In particolare, si ricorda che per usufruire dell’esonero, le aziende devono inoltrare all’INPS, tramite la funzionalità “Contatti” del Cassetto previdenziale alla voce “Assunzioni agevolate e sgravi – Sgravio Art. 3 del DL 14 agosto 2020, n. 104”, l’istanza di attribuzione del codice di autorizzazione “2Q”, nella quale dovranno essere dichiarate: le ore di integrazione salariale fruite nei mesi di maggio e giugno 2020; la retribuzione globale che sarebbe spettata ai lavoratori per le ore di lavoro non prestate; la contribuzione a carico del datore di lavoro calcolata sulla predetta retribuzione; l’importo dell’esonero.
L’esonero in questione può essere fruito tra il 15 agosto e il 31 dicembre 2020 (per un periodo massimo di 4 mesi), per l’intero importo sulla denuncia relativa anche a una sola mensilità, ove sussista la capienza, e, qualora non sia stato possibile fruire dell’intero importo dell’esonero con le denunce correnti, è possibile recuperare gli importi sulle quelle pregresse avvalendosi della procedura delle regolarizzazioni contributive (Uniemens/vig). Si precisa che la regolarizzazione deve essere effettuata con ticket e che l’eventuale credito può essere utilizzato in compensazione legale con altre partite a debito dell’azienda o con le denunce successive oppure rimborsato, previa presentazione delle apposite istanze telematizzate di “Dichiarazione Compensazione” o “Rimb-cont”.

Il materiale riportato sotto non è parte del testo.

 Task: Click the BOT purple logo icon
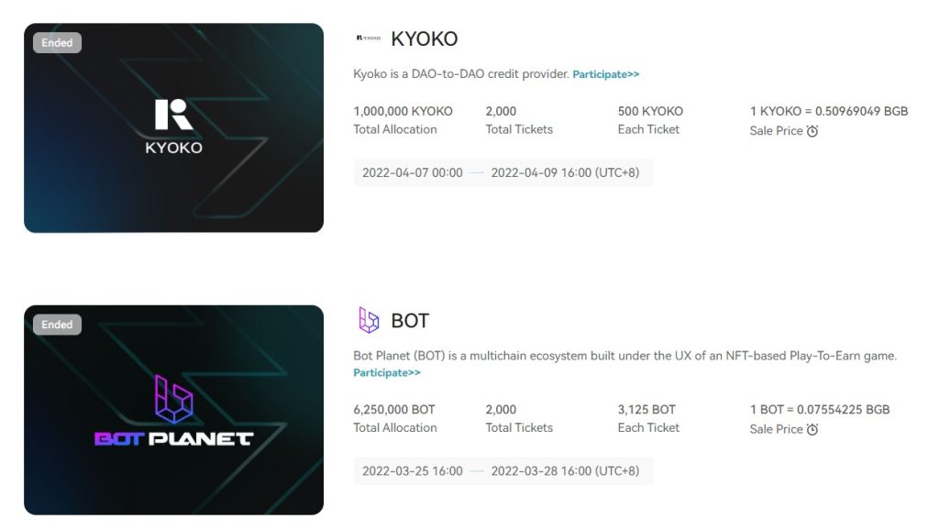click(369, 320)
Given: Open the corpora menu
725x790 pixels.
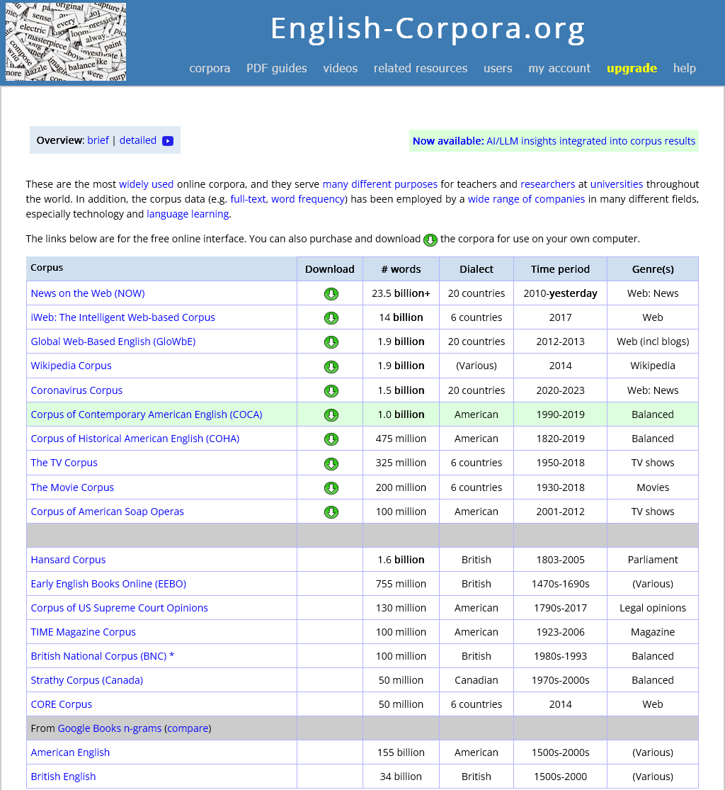Looking at the screenshot, I should 210,68.
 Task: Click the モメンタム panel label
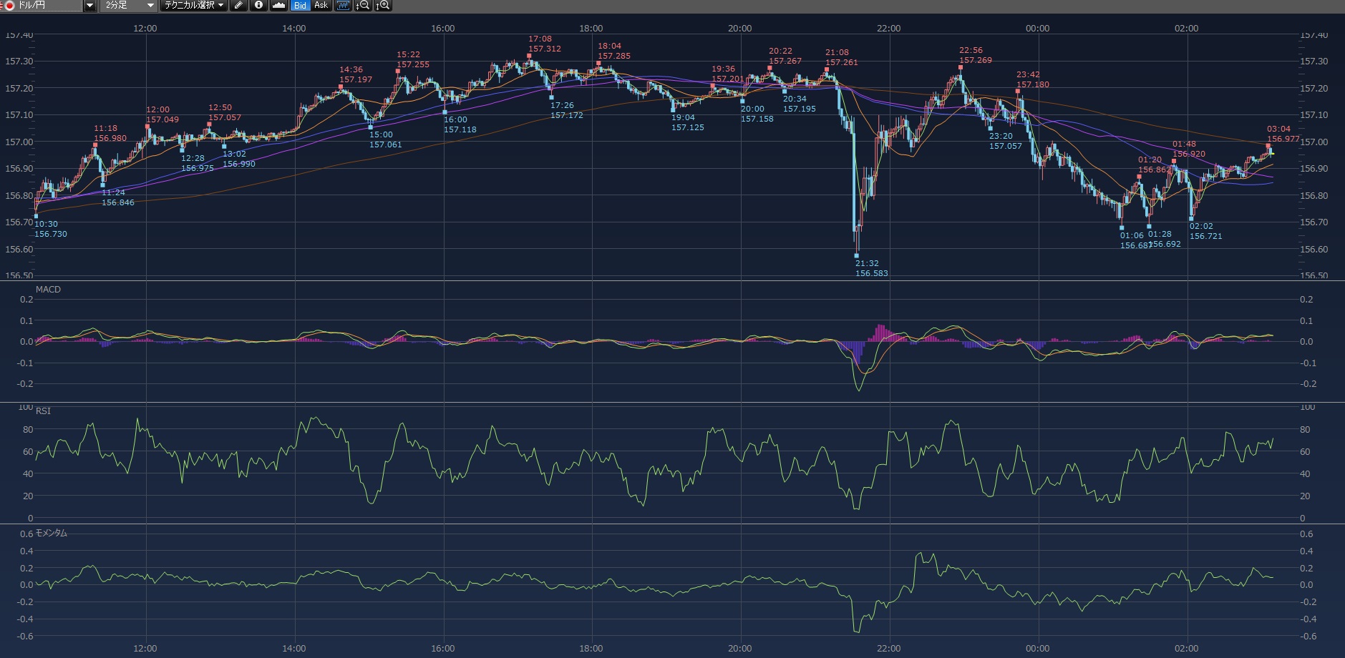51,534
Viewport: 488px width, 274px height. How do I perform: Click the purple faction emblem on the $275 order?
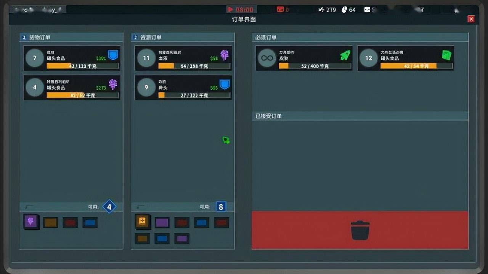point(113,84)
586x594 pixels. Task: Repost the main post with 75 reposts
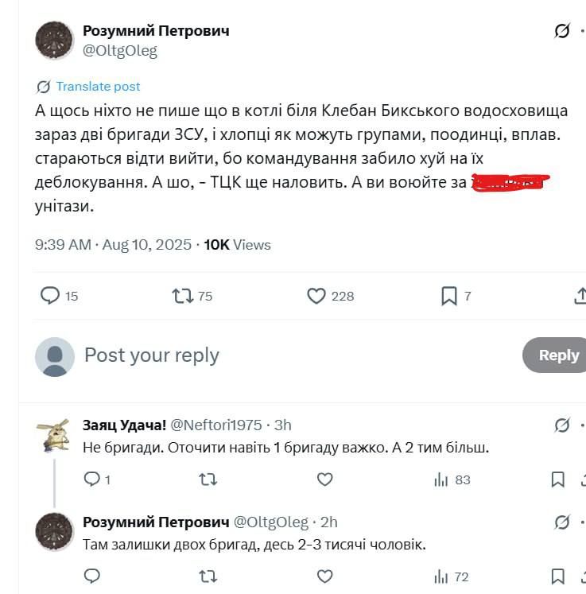coord(183,296)
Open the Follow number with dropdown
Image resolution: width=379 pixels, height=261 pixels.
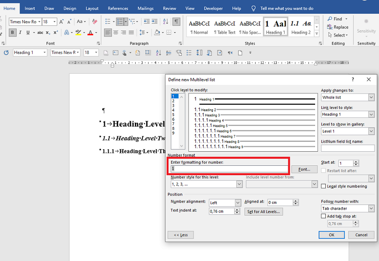[371, 209]
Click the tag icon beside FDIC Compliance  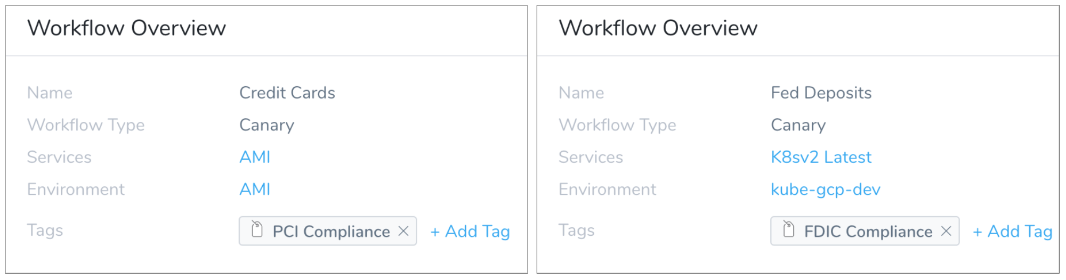pyautogui.click(x=788, y=229)
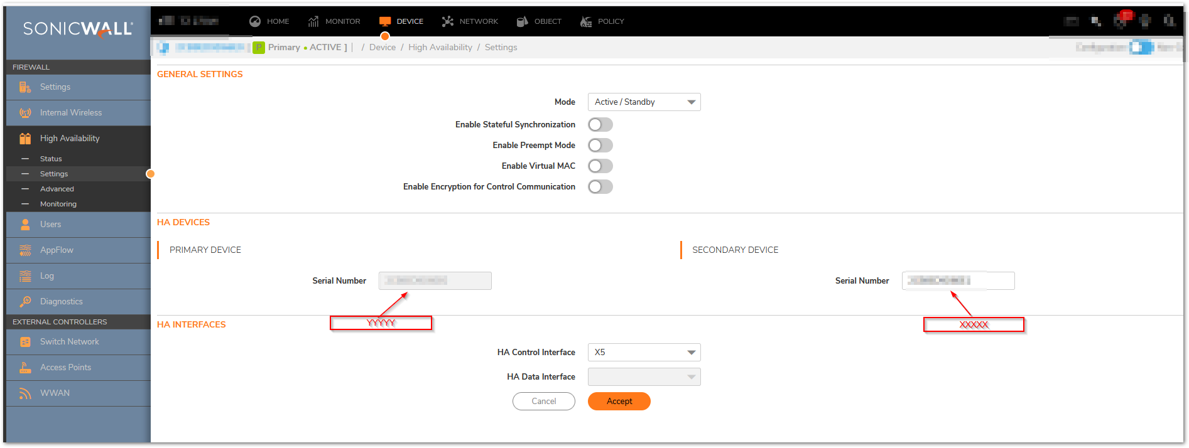Click the WWAN signal icon

pyautogui.click(x=25, y=393)
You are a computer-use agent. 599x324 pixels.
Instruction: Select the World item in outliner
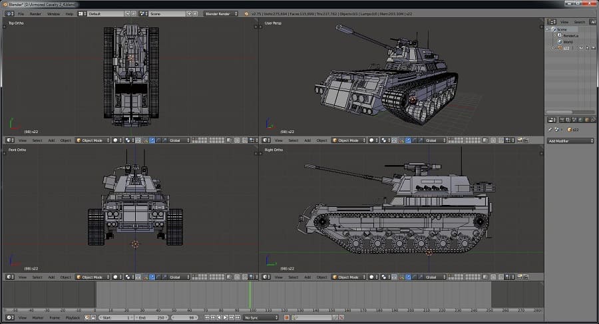tap(567, 41)
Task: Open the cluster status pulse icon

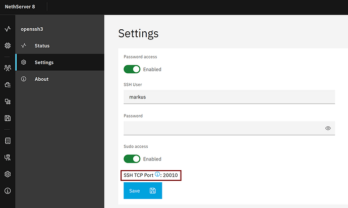Action: point(8,30)
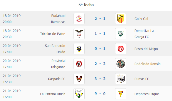Click the Gasparín FC shield logo
Viewport: 172px width, 101px height.
79,79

Infine, si precisa che l’ammontare dell’esonero è pari al doppio delle ore di integrazione salariale già fruite nei mesi di maggio e/o giugno 2020, esclusi i premi e contributi INAIL, e che la retribuzione da utilizzare come base di calcolo per la misura dell’esonero deve essere maggiorata dei ratei di mensilità aggiuntive.